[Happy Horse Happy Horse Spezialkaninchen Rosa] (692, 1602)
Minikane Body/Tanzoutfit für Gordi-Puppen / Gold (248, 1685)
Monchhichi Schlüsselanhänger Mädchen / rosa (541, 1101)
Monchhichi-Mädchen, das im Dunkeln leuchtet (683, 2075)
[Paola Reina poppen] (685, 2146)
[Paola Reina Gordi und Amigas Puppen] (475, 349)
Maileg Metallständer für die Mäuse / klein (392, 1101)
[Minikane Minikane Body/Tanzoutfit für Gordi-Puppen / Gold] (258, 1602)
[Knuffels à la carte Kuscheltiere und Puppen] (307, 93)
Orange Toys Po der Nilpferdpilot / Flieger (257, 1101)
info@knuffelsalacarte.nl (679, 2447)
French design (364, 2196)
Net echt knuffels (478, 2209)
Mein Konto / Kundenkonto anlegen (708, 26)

# Exercise:
Repeat all entries. Match them exactly.

# Result of the task:
[Happy Horse Happy Horse Spezialkaninchen Rosa] (692, 1602)
Minikane Body/Tanzoutfit für Gordi-Puppen / Gold (248, 1685)
Monchhichi Schlüsselanhänger Mädchen / rosa (541, 1101)
Monchhichi-Mädchen, das im Dunkeln leuchtet (683, 2075)
[Paola Reina poppen] (685, 2146)
[Paola Reina Gordi und Amigas Puppen] (475, 349)
Maileg Metallständer für die Mäuse / klein (392, 1101)
[Minikane Minikane Body/Tanzoutfit für Gordi-Puppen / Gold] (258, 1602)
[Knuffels à la carte Kuscheltiere und Puppen] (307, 93)
Orange Toys Po der Nilpferdpilot / Flieger (257, 1101)
info@knuffelsalacarte.nl (679, 2447)
French design (364, 2196)
Net echt knuffels (478, 2209)
Mein Konto / Kundenkonto anlegen (708, 26)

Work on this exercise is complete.